Zwar hat die hochaktive antiretrovirale Therapie (HAART) die Behandlungsergebnisse bei HIV-Infizierten revolutioniert, sie ist aber sehr teuer, ermöglicht keine vollständige Heilung und hat schwere Nebenwirkungen wie etwa Medikamentenresistenzen. So sind mehr denn je neue und wirksamere Medikamente gefragt.
In diesem Sinne erforschte das EU-finanzierte Projekt MDIIHIVIA (Mechanisms of deaminase-independent inhibition of HIV infection by APOBEC3 proteins) einen bestimmten Aspekt des menschlichen angeborenen Immunsystems gegen eine HIV-1-Infektion: das humane HIV-Inhibitorprotein APOBEC3G (A3G), gegen das das Virus mit seinem VIF-Protein vorgeht. So sollte nun untersucht werden, wie A3G das HI-Virus kontrolliert, um neue Zielstrukturen für antiretrovirale Therapien zu entwickeln.

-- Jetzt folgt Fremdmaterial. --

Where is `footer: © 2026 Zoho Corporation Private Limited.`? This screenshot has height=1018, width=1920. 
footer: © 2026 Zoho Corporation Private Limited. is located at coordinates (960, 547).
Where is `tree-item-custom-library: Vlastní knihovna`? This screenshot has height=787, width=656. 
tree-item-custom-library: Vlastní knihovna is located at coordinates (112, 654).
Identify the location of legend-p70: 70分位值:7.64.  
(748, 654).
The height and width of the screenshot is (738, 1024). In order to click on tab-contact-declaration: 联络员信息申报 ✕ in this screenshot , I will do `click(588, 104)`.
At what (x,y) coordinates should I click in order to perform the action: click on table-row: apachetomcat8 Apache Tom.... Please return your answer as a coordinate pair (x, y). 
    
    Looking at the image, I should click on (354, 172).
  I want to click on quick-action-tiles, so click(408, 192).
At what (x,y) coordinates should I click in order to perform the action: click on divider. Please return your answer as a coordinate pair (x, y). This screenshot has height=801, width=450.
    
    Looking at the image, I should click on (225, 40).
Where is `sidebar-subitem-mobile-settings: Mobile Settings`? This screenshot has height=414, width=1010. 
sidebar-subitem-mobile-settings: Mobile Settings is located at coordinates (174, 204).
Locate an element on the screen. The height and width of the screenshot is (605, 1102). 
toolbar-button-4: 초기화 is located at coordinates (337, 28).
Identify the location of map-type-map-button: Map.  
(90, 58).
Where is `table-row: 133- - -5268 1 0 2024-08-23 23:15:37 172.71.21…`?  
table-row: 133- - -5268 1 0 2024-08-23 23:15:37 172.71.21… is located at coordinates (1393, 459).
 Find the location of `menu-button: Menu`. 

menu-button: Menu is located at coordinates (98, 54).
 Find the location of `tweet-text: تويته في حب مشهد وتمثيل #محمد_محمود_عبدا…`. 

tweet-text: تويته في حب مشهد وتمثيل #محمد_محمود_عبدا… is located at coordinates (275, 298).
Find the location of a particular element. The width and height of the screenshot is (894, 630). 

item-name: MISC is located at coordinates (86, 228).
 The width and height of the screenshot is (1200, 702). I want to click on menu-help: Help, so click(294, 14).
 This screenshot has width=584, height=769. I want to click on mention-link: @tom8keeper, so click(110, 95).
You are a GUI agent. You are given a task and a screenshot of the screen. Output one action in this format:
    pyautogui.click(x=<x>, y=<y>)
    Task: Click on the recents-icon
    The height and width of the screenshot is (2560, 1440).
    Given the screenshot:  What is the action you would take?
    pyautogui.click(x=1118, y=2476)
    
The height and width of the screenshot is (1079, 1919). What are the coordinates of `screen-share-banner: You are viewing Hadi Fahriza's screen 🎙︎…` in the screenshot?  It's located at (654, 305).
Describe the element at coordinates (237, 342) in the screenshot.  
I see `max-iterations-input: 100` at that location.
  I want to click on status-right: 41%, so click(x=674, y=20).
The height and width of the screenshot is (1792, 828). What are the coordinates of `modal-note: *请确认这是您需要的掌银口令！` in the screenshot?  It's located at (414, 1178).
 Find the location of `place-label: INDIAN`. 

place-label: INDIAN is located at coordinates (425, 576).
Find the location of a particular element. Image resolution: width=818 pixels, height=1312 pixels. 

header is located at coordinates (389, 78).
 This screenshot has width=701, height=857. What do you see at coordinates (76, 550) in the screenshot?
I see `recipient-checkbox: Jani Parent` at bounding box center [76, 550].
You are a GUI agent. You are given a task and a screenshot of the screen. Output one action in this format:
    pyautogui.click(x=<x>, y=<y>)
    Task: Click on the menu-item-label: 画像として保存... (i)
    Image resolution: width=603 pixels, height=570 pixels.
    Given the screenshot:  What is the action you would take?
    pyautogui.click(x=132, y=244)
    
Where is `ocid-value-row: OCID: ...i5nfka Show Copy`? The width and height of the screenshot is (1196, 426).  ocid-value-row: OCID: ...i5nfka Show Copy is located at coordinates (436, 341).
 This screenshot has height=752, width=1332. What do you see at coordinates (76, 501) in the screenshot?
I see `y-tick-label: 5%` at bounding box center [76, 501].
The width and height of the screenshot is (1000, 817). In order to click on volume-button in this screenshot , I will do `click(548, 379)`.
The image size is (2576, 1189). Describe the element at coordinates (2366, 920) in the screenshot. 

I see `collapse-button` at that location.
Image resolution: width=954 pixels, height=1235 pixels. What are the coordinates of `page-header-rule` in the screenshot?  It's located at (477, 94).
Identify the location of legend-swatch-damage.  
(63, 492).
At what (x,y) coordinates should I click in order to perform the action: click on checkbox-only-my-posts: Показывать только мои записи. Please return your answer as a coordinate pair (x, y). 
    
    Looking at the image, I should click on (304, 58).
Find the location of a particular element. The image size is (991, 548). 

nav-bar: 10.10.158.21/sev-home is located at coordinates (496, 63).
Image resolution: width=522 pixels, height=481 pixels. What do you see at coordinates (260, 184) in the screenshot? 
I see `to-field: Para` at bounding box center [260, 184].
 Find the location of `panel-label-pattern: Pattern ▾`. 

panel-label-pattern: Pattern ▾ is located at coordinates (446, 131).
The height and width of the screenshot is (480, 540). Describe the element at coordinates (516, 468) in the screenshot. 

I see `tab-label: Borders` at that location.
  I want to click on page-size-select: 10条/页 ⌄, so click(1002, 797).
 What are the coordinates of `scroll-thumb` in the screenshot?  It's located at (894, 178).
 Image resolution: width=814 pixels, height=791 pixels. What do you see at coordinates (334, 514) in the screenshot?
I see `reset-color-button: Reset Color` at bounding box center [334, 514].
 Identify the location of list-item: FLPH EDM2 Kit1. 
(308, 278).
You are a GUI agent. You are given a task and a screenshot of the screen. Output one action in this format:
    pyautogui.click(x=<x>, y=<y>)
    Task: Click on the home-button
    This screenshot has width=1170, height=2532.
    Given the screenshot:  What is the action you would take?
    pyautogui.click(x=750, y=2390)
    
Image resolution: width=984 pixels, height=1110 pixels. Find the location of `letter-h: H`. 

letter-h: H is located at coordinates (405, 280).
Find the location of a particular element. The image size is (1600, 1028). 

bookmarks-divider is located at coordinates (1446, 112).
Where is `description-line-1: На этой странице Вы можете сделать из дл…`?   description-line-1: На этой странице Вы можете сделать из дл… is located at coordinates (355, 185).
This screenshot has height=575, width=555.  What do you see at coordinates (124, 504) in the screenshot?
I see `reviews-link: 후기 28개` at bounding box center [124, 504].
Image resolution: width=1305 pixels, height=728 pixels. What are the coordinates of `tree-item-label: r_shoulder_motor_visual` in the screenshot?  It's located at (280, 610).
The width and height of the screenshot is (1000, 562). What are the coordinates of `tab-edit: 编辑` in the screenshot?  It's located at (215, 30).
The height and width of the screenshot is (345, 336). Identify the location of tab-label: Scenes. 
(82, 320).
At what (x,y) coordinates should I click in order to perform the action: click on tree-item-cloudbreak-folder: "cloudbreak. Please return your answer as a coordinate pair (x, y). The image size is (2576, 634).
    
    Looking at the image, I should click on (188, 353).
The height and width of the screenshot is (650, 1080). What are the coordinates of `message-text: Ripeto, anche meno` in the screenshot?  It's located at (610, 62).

Neuere wissenschaftliche Erkenntnisse deuten auf eine Doppelfunktion von A3G hin: zum einen als DNA-Editing-Protein, zum anderen auf eine von dieser enzymatischen Funktion unabhängige Rolle. Mit verschiedenen Assays wurde die Wechselwirkung zwischen A3G und der HIV-Reverse-Transkriptase (RT) analysiert. Detaillierte Kartierungen der Interaktionsstellen auf A3G ermöglichten die Erzeugung einzelner Aminosäurepunktmutationen, die die Interaktion mit der HIV-RT stören. Offenbar bekämpft A3G die HIV-RT, indem eine direkte Interaktion mit dem Protein stattfindet und die RT-Aktivität auf der RNA unterbrochen wird.
Eine ähnliche Methodik wurde zur Charakterisierung von SAMHD1, einem weiteren HIV-Restriktionsfaktor, gewählt. Die Daten belegten den nukleären Import von SAMHD1 und dessen Empfindlichkeit gegenüber dem retroviralen akzessorischen Protein VPX.
Ein wichtiger technologischer Meilenstein der Studie war die Entwicklung eines Assays zur Tiefensequenzierung des HIV-RT-Zwischenprodukts, mit dem künftig die Wirkung von antiretroviralen Medikamenten und Immunstimulanzien untersucht werden könnte.
Insgesamt lieferte MDIIHIVIA wichtige Informationen zur molekularen Wechselwirkung zwischen Komponenten des menschlichen Immunsystems und dem HIV-Lebenszyklus. Details zu diesem Mechanismus werden neue antiretrovirale Zielstrukturen als Basis für die nächste Generation von HIV-Medikamenten liefern.